By intentionally using a 501(c)(3) charity to promote its legislative agenda, instead of a 501(c)(6) trade association, Exxon benefited from the arms-length appearance of neutrality the charity provided, and likely claimed the full amount of funding as a tax deduction. Comparable payments to a trade association would not be tax-exempt.
In light of those facts, CMD and Common Cause urged the IRS to expedite its open and active investigation into potential civil and criminal liability for both ALEC and Exxon, to revoke ALEC's 501(c)(3) status, to impose any necessary civil and criminal penalties, and to collect unpaid back and present taxes for nondeductible lobbying activities from both ALEC and its corporate donors, including Exxon.
Eric Havian, a prominent whistleblower lawyer at Constantine Cannon who is handling the case concluded, "It is corrupt to use the tax laws as a cover for corporate lobbying, but it's even worse in this case. Exxon uses ALEC's charitable status to fuel its disinformation campaign on climate change, so taxpayers are literally paying Exxon to lie to them."

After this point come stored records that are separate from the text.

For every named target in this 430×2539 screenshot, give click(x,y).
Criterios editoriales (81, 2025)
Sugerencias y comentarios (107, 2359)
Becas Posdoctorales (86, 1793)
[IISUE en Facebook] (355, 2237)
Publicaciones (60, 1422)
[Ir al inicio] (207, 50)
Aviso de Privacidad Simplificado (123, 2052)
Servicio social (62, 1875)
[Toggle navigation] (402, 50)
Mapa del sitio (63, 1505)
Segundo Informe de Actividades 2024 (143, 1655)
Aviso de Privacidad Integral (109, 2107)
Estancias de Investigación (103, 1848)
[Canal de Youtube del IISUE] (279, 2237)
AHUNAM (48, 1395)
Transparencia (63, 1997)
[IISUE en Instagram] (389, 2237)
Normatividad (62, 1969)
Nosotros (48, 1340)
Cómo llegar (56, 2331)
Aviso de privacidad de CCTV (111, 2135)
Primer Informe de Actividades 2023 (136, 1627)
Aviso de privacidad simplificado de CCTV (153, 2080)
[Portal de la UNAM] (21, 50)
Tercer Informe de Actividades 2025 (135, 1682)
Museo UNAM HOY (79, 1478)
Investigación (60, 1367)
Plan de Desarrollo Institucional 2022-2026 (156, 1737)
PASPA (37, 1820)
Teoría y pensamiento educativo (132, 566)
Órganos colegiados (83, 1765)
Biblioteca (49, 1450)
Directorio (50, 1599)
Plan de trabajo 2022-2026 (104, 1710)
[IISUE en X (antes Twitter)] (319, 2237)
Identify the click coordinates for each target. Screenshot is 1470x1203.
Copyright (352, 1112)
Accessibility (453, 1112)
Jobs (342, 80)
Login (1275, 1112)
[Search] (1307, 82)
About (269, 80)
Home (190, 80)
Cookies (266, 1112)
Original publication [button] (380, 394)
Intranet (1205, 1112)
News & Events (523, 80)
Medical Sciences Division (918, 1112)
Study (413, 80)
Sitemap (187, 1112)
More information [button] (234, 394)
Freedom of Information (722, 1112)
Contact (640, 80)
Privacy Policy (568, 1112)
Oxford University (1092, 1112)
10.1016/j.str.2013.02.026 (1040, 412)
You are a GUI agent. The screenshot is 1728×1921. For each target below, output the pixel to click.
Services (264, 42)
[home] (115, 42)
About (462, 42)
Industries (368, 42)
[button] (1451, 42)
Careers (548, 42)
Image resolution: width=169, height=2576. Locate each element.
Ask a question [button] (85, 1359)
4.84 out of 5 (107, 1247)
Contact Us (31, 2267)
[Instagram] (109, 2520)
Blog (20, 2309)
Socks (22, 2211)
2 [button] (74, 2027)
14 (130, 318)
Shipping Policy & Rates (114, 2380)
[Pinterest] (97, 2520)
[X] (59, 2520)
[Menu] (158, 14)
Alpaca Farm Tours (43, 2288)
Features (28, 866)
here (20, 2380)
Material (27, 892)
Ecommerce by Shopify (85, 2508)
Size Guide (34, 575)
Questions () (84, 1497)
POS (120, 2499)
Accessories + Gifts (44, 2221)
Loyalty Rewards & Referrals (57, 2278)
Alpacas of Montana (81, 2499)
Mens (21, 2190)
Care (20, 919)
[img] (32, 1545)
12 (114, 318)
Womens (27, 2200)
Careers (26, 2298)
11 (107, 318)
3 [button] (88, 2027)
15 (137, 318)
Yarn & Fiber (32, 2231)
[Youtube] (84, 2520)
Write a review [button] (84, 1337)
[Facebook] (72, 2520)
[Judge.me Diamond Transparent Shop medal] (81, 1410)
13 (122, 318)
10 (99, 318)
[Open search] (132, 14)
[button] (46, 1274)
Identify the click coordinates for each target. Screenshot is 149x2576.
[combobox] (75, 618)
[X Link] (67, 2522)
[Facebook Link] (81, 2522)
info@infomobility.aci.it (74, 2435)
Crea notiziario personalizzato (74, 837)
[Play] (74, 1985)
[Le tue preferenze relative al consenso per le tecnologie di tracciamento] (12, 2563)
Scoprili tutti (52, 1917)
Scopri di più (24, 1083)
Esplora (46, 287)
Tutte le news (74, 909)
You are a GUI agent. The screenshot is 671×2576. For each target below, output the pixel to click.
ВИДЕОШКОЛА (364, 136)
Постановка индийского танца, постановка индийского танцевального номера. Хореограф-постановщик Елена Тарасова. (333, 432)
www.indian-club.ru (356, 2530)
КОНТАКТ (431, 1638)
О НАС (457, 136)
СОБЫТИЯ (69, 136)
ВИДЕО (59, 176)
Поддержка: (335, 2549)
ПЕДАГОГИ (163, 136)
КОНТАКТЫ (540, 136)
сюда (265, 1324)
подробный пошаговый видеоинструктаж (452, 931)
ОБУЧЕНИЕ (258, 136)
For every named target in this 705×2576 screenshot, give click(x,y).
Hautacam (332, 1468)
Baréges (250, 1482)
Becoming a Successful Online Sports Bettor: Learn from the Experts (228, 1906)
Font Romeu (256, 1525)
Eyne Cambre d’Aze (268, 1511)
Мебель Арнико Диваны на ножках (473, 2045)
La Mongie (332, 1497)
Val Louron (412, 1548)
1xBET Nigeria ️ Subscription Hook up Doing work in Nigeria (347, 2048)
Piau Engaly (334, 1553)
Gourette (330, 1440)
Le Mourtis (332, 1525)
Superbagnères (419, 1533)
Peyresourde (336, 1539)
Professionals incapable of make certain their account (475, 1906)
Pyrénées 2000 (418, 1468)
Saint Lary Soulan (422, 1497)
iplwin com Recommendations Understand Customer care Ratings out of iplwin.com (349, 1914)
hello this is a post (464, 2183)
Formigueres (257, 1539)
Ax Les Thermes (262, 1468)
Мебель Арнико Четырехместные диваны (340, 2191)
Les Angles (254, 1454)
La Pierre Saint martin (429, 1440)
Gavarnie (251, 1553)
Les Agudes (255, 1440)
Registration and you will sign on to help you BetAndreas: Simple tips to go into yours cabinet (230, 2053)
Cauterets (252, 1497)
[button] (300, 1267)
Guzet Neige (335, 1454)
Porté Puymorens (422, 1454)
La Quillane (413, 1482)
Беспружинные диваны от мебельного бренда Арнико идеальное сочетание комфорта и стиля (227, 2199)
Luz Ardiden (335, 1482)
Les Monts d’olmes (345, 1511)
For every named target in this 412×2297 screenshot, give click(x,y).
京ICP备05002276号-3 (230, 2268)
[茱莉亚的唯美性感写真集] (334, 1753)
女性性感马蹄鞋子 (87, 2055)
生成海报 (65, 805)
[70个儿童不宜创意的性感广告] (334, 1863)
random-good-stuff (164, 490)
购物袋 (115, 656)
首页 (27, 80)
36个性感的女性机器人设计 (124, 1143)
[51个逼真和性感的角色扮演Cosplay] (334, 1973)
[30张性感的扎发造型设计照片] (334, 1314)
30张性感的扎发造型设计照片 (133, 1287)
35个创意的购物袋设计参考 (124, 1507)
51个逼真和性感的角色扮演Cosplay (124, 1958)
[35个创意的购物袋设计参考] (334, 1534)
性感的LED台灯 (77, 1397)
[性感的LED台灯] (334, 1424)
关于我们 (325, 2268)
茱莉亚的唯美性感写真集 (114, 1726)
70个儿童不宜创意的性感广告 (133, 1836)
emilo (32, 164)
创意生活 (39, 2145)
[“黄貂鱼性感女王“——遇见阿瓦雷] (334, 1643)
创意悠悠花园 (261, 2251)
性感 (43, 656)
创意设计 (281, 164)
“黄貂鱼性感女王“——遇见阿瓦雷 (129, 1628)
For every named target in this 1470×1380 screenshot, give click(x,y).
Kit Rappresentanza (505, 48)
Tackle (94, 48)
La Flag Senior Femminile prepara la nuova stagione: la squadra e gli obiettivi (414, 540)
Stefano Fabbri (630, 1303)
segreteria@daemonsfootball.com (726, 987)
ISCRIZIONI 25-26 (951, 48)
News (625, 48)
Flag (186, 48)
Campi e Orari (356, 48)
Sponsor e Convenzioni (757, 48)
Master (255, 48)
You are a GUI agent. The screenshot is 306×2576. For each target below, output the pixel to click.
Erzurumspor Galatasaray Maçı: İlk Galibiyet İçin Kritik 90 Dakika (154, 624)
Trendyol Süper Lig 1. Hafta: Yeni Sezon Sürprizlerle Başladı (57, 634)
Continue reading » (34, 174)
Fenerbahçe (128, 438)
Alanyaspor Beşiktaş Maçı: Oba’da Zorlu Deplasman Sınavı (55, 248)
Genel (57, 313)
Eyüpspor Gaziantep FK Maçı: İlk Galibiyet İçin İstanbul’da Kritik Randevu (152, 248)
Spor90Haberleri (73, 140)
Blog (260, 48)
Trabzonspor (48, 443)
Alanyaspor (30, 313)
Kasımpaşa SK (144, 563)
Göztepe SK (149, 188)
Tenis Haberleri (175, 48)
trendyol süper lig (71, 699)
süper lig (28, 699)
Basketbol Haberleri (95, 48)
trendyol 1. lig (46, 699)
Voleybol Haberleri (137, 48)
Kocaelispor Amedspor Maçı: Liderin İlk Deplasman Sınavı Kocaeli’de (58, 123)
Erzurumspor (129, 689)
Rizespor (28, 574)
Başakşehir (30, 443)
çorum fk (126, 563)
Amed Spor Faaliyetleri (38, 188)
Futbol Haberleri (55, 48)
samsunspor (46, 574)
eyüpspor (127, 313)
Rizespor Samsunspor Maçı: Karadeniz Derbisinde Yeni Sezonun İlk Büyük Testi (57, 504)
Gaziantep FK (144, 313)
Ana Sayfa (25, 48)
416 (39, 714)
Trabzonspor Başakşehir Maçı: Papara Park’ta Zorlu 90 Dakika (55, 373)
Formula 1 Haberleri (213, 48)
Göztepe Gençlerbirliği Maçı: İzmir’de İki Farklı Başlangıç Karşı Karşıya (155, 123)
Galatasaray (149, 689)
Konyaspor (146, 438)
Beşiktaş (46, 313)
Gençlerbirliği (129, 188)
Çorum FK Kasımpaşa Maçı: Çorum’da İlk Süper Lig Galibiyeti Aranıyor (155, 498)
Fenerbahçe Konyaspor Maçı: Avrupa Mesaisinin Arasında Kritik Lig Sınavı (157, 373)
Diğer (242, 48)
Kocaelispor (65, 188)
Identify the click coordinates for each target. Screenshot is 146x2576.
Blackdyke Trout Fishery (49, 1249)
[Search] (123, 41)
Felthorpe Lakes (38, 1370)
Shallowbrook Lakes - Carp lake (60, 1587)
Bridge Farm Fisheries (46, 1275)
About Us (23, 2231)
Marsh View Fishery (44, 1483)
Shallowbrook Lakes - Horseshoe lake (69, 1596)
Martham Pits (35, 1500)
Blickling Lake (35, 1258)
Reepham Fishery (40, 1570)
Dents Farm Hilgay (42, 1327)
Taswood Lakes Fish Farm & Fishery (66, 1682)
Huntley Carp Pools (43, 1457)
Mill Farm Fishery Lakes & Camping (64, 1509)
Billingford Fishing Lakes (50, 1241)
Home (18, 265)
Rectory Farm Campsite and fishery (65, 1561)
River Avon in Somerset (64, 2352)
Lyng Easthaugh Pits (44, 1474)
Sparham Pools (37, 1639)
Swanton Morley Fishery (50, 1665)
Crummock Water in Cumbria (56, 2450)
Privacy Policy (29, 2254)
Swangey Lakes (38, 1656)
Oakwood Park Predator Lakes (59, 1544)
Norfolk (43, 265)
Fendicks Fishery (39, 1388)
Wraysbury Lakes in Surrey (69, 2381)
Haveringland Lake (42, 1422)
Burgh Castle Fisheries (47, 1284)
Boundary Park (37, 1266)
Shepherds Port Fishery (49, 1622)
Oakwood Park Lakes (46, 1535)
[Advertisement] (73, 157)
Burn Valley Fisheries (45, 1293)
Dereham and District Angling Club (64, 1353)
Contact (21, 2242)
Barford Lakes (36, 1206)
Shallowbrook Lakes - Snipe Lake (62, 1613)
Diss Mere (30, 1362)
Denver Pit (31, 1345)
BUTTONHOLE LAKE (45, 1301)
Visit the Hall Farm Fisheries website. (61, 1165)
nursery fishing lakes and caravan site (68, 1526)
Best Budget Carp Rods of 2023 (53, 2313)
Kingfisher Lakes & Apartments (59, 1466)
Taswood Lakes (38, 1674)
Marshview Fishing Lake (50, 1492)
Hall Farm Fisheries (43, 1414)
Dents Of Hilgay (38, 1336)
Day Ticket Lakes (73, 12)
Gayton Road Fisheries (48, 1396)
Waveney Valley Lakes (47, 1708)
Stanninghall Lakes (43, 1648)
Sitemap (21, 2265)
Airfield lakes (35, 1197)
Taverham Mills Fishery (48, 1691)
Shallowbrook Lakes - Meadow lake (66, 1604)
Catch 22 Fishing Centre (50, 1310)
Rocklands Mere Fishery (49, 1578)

Mr. Tillerson's apparent willingness to illicitly use nonprofit organizations to sway public and political opinion on climate science and promote his lobbying agenda is very troubling.
Notably, Exxon's use of ALEC to advance disinformation on climate change and to obstruct efforts to mitigate climate change behind the scenes occurred while Exxon was conveying to its shareholders that it was working to address climate change That matter is under investigation the Attorneys General of New York and California. The Committee should not consider giving Mr. Tillerson the role of top U.S. diplomat until those legal investigations are completed and if they exonerate Exxon of wrongdoing under Mr. Tillerson's watch.
There are many very strong reasons to oppose Mr. Tillerson's confirmation. The deception Exxon executed through ALEC is one of them. Thank you for considering our views.